Он наклоняется со скальпелем в руке и вдруг проводит по горлу моей дочери тонкий вертикальный разрез бледно-розового цвета. Как делают при дифтерите, когда больной задыхается от скопления пленок в гортани.
— А теперь отдавай своё. Дыши в нее. Это для тебя легко.
Я отстраняю его и приближаю рот почти к самой щели. Кажется, что я, такая холодная, выдыхаю палящий жар, потому что лицо Людки искажает болезненная гримаса.
— Нет, не бросай. Боль — это очень хорошо, Тали. Очень!
А потом меня бережно отводят в коридор и усаживают на мягкую скамейку с жесткой спинкой.
В случае нарушения хотя бы одним представителем Стороны 2 любого из правил или установлений Стороны 1 все права всех представителей Стороны 2 аннулируются на неопределенный срок, а ко всем конкретным представителям Стороны 2, которых застанут на территории Стороны 1 к моменту нарушения данных правил и установлений, будут применены любые возможные санкции вплоть до уничтожения силами армии и флота.
11 мая 2022 года. Три часа пополудни. База «Норильск Новая»
— Ты только не волнуйся за дочку, — приговаривает Род, придерживая меня за плечи, чтоб не шибко раскачивалась на своем жирном седалище. — В ней в любом из смыслов твоя кровь: дикая, сильная, неукротимая.
— Это ведь как после операции, — бормочу я, — прошло всё путем, а потом бац — и осложнения. А если проскочим без помех… Ведь и Людмиле понадобится от кого-то брать эту клятую силу.
— Ну, положим, ее партнер тоже у нас, в соседней палате. Тубяку обещает его поднять на ноги, однако по улице ему больше в капоэйре не пройтись, драчуну такому. Способности к математике, говорит, сохранятся, только шаман не так чтобы в цифири смыслит, мог и перепутать кое-что.
— Бесконечная и такая хрупкая цепочка причин и следствий. А ради чего? Чтобы уже всей семейной артелью на здешней сковороде поджариваться? Ну, морозиться…

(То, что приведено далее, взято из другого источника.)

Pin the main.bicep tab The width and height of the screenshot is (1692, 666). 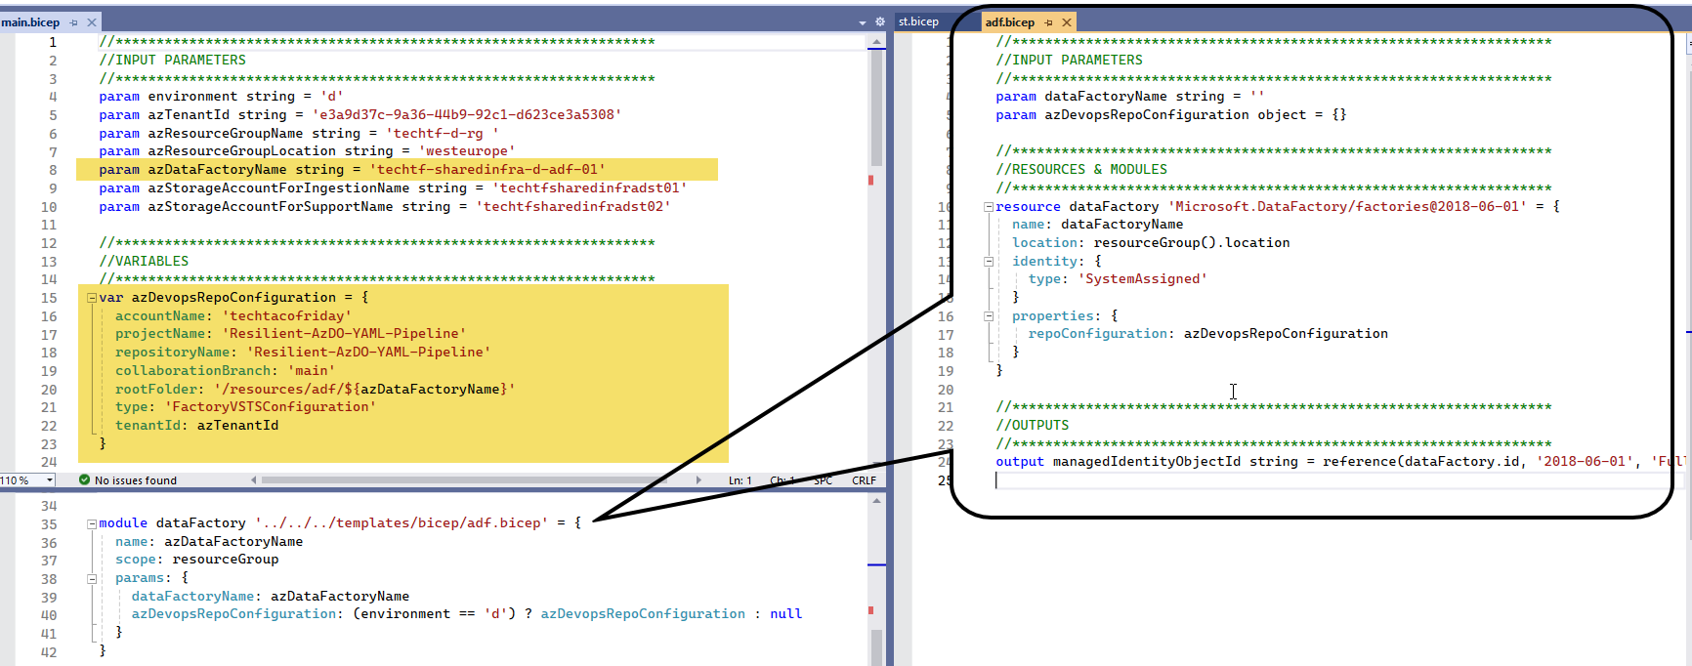[x=73, y=22]
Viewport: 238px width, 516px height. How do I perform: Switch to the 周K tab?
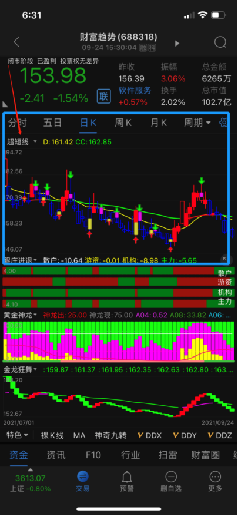pyautogui.click(x=123, y=123)
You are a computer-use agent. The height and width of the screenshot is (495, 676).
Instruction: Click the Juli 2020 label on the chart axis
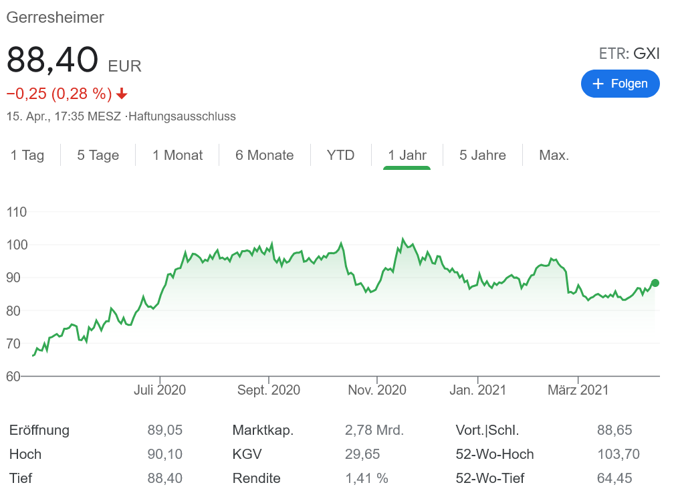(160, 389)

Глаза печет однозначно, несмотря на толстые жалюзи. Роджер, который и сегодня не носит черных стеклышек, протягивает мне какую-то стильную штучку — вроде лазерных очков с прорезями, но из кости и в изящной золотой оправе, которая вплотную прилегает к коже:
— Надень. Это сейчас тебе худо, а через недельку свыкнешься. Теперь хорошо глядится?
— Прямо здорово.
— Местная разработка. Зимой не покрывается инеем, летом не искажает естественных красок.
— Было б чего искажать.
В ответ он поднимает жалюзи, к которым мы сидим спиной, и поворачивает меня лицом к…
Изумительной красоты пейзажу, который простирается много дальше линии горизонта оттого, что моя душа летит над ним. Белые пирамиды гор в переливчатой белизне снега и льда, их до пояса закрыли мощные кедры. Перед лесом — весеннее луговое разнотравье; прямо-таки озера цветов. Чуть ближе широким матовым зеркалом серебрится мох, посреди которого — острова гигантских плоских камней. И, топоча, проходит гигантское стадо северных оленей, которое гонит вперед одна-единственная собачонка с добродушной ухмылкой на морде. Пастух в короткой замшевой рубахе с откинутым на спину куколем оборачивается, видит, что мы на него глазеем, машет рукой и смеется тоже.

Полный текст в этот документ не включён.